Wir leben klimatechnisch nach wie vor zulasten des globalen Südens.
Klimaschutz und ökologische Marktwirtschaft können nur gelingen, wenn wir Wachstum und Ressourcenverbrauch entkoppeln. Länder wie China oder Indien werden nicht mitmachen beim Klimaschutz, wenn sie das als Absage an ihren fairen Anteil am Wohlstand verstehen müssten.

Ist es naiv zu fordern, die Menschen der Industriestaaten müssen wieder mehr im Einklang mit der Natur leben?
Ich glaube, wir tragen dieses Bedürfnis im Gegenteil tief in uns.

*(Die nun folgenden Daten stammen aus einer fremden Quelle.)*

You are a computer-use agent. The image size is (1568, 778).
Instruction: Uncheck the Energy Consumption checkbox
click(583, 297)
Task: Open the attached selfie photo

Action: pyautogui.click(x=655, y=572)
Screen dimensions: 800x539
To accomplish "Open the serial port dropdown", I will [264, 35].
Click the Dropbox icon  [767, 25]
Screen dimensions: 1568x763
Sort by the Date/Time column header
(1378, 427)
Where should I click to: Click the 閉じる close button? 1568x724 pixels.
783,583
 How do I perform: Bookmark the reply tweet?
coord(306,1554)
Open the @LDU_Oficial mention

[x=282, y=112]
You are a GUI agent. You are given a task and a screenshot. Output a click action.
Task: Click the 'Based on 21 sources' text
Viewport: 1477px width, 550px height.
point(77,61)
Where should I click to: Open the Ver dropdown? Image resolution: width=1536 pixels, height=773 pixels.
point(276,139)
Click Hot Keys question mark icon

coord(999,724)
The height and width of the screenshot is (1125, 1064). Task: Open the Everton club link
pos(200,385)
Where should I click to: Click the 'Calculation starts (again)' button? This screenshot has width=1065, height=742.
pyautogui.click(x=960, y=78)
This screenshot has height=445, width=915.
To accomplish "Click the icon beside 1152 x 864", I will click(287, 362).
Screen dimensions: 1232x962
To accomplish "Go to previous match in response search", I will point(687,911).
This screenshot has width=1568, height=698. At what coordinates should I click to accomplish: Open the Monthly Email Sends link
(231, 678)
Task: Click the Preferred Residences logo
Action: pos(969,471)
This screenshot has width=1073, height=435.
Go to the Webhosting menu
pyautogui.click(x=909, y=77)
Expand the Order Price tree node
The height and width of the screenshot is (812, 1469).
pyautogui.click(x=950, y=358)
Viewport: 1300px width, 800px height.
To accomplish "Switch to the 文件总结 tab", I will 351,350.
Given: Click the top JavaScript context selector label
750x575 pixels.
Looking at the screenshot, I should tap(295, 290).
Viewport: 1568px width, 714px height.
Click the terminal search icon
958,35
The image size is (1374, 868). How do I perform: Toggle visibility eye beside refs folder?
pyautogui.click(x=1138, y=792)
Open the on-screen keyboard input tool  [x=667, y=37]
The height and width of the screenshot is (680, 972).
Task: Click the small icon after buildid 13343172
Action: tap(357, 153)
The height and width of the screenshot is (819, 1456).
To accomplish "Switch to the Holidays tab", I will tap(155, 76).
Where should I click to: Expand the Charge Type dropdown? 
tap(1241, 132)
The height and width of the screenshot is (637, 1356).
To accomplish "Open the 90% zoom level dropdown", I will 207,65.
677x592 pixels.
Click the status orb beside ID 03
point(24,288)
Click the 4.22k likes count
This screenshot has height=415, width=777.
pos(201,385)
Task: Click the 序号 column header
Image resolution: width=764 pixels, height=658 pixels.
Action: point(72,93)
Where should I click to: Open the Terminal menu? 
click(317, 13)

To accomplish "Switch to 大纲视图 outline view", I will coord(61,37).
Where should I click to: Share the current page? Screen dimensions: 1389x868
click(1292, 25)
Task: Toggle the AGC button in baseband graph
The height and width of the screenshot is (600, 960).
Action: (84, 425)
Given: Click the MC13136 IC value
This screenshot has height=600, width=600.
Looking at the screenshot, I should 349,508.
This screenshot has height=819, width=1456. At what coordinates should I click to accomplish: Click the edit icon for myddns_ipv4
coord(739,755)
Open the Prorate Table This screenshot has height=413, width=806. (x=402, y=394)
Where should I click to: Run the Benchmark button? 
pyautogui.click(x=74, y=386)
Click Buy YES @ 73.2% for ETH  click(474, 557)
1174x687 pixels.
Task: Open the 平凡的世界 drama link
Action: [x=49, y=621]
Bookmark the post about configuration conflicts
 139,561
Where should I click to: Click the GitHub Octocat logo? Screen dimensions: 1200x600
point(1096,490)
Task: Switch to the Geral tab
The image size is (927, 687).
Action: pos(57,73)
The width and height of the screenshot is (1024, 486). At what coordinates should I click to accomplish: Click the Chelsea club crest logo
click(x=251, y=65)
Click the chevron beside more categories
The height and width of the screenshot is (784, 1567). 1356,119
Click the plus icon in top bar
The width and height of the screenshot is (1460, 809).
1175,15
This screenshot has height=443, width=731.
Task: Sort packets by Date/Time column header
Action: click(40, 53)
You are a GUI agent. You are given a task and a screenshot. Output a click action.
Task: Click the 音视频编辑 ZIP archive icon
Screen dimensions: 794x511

Im Alltag sehen wir, dass Menschen das schon jetzt umsetzen. Wir können diesem Bewusstsein folgen, haben es schon mal getan: Wir hatten verseuchte Flüsse, wachsendes Ozonloch und dreckige Luft. Das alles haben wir gedreht. Jetzt können wir es wieder schaffen.

Redaktioneller Hinweis: Das Interview wurde im April vor der Heizungsdebatte geführt, die deshalb hier nicht thematisiert wird.